A Jan Svankmajer interview I was reading recently contained two references to something he called his “Decalogue” but no detail as to what this might be. The mystery was explained in a footnote: “Decalogue” is a collection of ten artistic principles that Svankmajer wrote for a film magazine, Vertigo, in 2006. Given the low circulation of these kinds of journals I expected the piece to be unavailable but the magazine has a website which reproduces the full text here.

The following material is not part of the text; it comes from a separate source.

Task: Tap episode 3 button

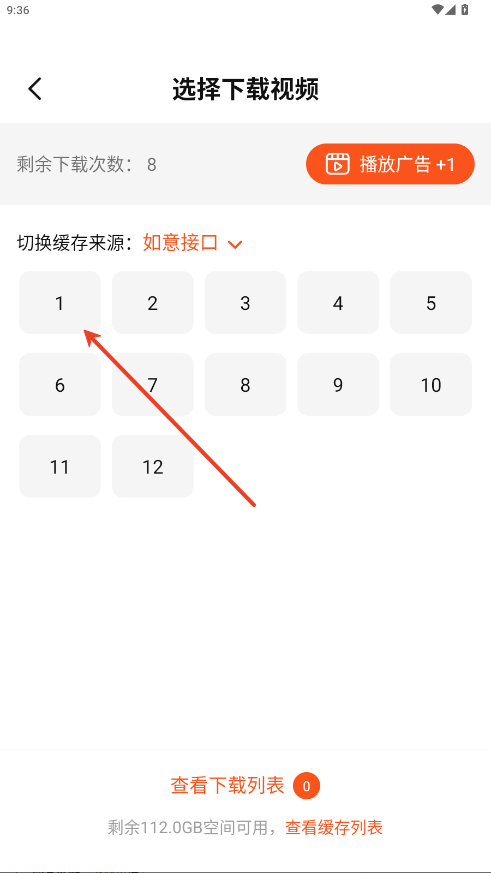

Despite the title, these aren’t really Ten Commandments, they’re more statements of Svankmajer’s artistic philosophy, and as such won’t be suitable for everyone, or for every purpose when they’re so heavily oriented towards animated film. All the same, I like to see things like this even if I don’t agree with them; sometimes finding a principle you disagree with is a way of confirming or reinforcing the value of its opposite. In other cases you may find a condensation of a vague impulse which becomes easier to recall when set into words. A good example of the latter is the well-known instruction from Eno & Schmidt’s Oblique Strategies (which also has a quasi-religious tone:) “Honour your error as a hidden intention”. I seldom follow this one but I keep it in mind. As Svankmajer says at the end of his piece, rules like these are also made to be broken.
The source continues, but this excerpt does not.